When push comes to shove, sometimes eating a healthful meal is not an option on the table. During the first year of college, many students gain weight, infamously referred to as the “freshman fifteen”.

“When you live at home, there’s so much structure. Then, you leave for college and it’s a free-for-all. And on top of it all, money is a constant issue,” explains Fotini Haralabus, a recent graduate from Stockton College in New Jersey. Unhealthy eating, however, is a habit with further, more serious consequences.

Think about it. A body that is not well nourished will not function optimally, meaning food insecurity is affecting students’ abilities to perform inside and outside of the classroom.

From high anxiety and consistent tiredness, to skin breakouts and lowered immunity, an unhealthy body batters productivity. According to the study, food insecurity can have intoxicating effects on students’ cognitive, academic and psychosocial development, as these individuals are often still transitioning into adulthood. The findings even suggest food insecure students are less likely to get a GPA of 3.1 or higher.

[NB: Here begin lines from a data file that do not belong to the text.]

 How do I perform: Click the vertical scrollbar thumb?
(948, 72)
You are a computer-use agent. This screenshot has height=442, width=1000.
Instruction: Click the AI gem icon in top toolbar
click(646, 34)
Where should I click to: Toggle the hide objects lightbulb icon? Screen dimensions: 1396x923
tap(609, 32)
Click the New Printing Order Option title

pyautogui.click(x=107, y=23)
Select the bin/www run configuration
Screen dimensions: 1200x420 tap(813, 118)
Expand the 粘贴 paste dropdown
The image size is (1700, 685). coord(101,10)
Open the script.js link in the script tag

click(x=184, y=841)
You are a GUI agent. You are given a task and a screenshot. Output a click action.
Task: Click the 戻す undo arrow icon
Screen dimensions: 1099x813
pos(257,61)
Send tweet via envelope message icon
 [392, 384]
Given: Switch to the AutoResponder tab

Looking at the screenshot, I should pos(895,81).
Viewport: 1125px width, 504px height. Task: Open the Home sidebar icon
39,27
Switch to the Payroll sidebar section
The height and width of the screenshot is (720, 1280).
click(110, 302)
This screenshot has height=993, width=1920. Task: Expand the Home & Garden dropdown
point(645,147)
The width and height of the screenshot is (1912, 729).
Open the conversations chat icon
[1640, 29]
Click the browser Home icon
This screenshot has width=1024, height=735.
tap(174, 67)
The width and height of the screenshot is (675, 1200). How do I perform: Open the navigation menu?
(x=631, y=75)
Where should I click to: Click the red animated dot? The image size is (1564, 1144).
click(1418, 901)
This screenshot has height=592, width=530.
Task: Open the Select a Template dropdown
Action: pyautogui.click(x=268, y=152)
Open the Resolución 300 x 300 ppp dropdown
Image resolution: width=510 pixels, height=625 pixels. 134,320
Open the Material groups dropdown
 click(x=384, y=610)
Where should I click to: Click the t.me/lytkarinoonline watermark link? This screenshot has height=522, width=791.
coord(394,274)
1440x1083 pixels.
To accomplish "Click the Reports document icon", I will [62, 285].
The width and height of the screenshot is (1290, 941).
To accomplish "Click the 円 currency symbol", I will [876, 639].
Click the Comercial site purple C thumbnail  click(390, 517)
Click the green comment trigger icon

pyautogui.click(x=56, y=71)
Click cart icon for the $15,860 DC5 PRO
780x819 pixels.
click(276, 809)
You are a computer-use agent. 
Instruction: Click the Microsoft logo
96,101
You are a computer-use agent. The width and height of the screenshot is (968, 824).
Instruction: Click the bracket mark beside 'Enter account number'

Alternatively, a healthy body feels great. Good energy transpires through the day and students can go about their daily routines with the natural boost they need to successfully achieve goals with ease and a much needed pep in their step.

“Staying healthy in college is definitely a challenge. As students, we’re juggling so many new things in life,” says Victoria Hagel, a freshman at Bloomsburg University. “Between being away from home for the first time, classes, having a social life, budgeting money and trying to eat right, it can be exhausting. The key is finding a workable balance that you can maintain.”